In plants, the main compounds with antioxidant activity are phenols, and as they have an aromatic ring, stabilize the unpaired electrons of their structure, thus facilitating the donation of hydrogen atoms and electrons from their hydroxyl groups. One of these mechanisms is the prevention of oxidative stress, keeping ROS under dangerous levels, and using them for efficient signaling [
26]. Phenols as secondary metabolites of plants that can adjust the concentration of ROS, thus activating a network of biochemical events to increase tolerance [
27, 28].
Our findings demonstrated that the difference between tested extracts might be due to their differences in the type and concentration of the active constituents, as well as the polyphenol contents. These results are consistent with other studies [
29]. These compounds are considered to be bioactive and may be responsible for the activities of extracts [
30]. Flavonoids, such as catechin reduce virulence factors in P. aeruginosa. Subsequently, other functionally related flavones, such as baicalein and quercetin are also antibacterial compounds [
31]. The excellent ability of the plant extracts to interfere with the initial stage of biofilm formation may be attributed to interference with forces that favor the deposition and adherence of bacteria to surfaces. In addition, since certain organic and inorganic molecules and other nutrients are important for cell growth and cell adhesion, the plant extracts may inhibit the availability of nutrients [
32, 33]. The active plant extracts may hold promise for a reduction in the colonization of epithelial surfaces in the body, thereby preventing infections [
34, 35].
Conclusion
T. vulgaris extract was the most efficient plant extract against antibiotic resistance.
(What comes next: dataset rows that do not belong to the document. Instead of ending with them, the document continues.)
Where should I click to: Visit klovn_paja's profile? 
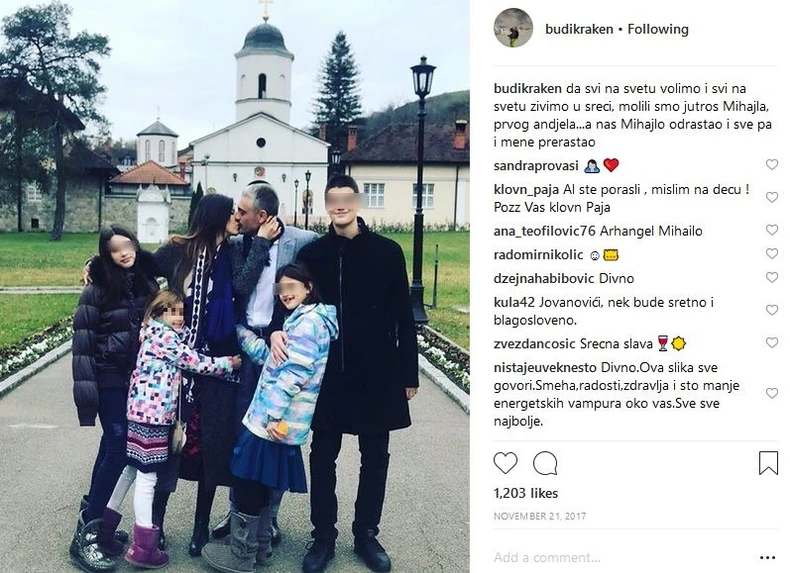point(526,190)
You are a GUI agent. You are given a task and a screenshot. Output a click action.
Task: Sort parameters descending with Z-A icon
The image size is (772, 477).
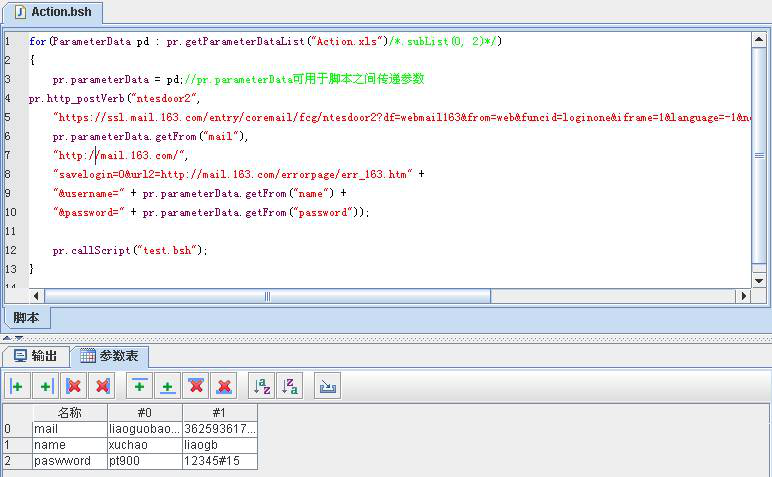288,386
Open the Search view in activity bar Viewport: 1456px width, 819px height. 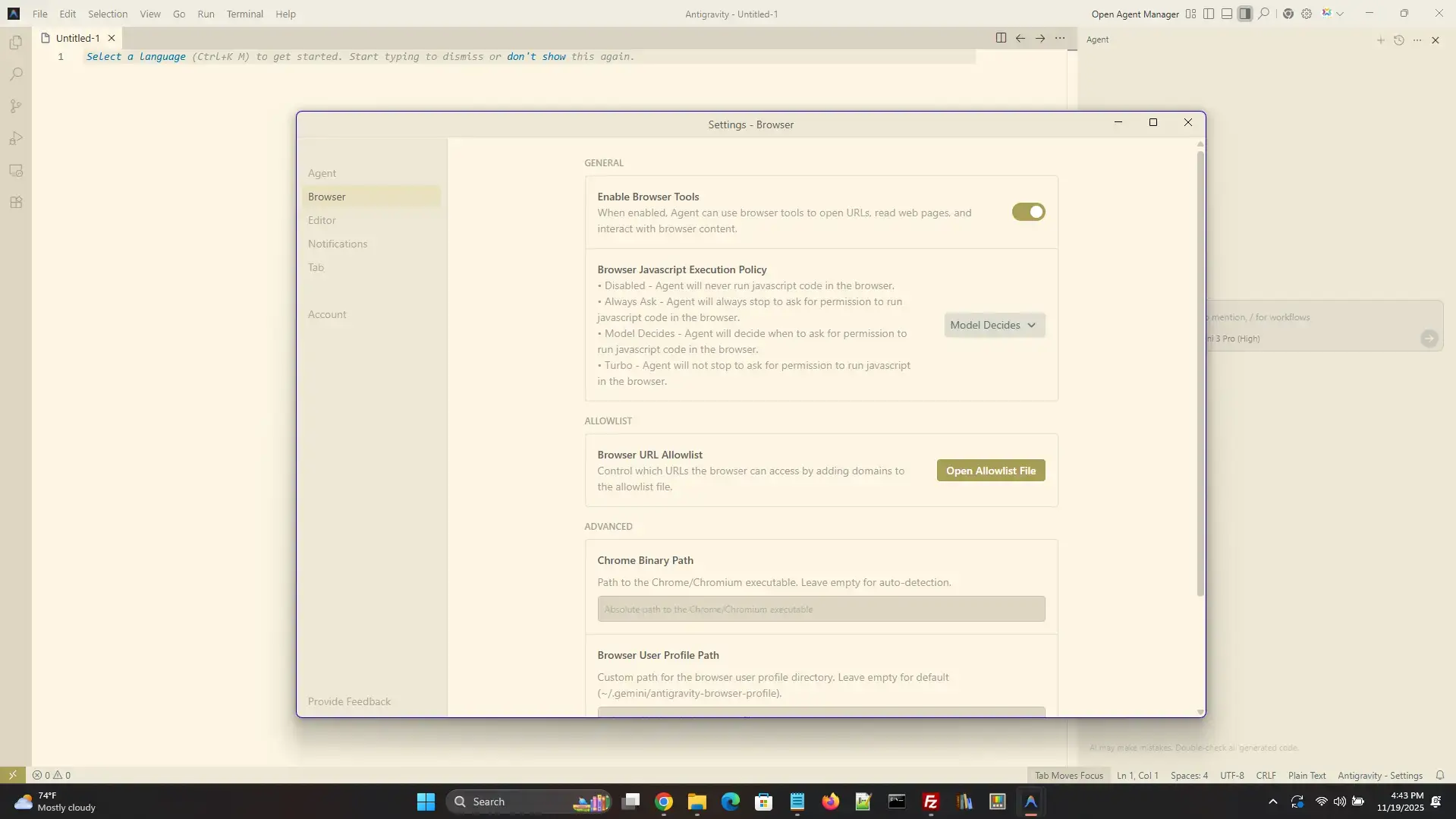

These findings may help in reducing our dependence on antibiotics and handling infections of opportunistic pathogens more efficiently. Further studies are required to distinguish the most important phytochemical compounds and estimate their antibiofilm activities and their mechanisms of action. In addition, in vivo studies are required to enable their application in the prevention and treatment of biofilm-related P. aeruginosa infections.
Ethical Considerations
Compliance with ethical guidelines
There were no ethical considerations to be considered in this research.
Funding
The paper was extracted from PhD thesis, Department of Microbiology Faculty of Science University of Islamic Azad University, Shiraz Branch.
Authors' contributions
Conceptualization and Supervision: Nima Bahador and Alireza Khodavandi; Methodology: Mandana Ahmadi and Nima Bahador; Investigation, Writing–original draft, and Writing–review & editing: All authors; Data collection: Mandana Ahmadi; Data analysis: Nima Bahador and Alireza Khodavandi.
Conflict of interest
The authors declared no conflict of interest.
Acknowledgments
This paper and the research behind it would not have been possible without the exceptional support of Islamic Azad University, Shiraz Branch, and Sina Faravar Herbal Medicine Company.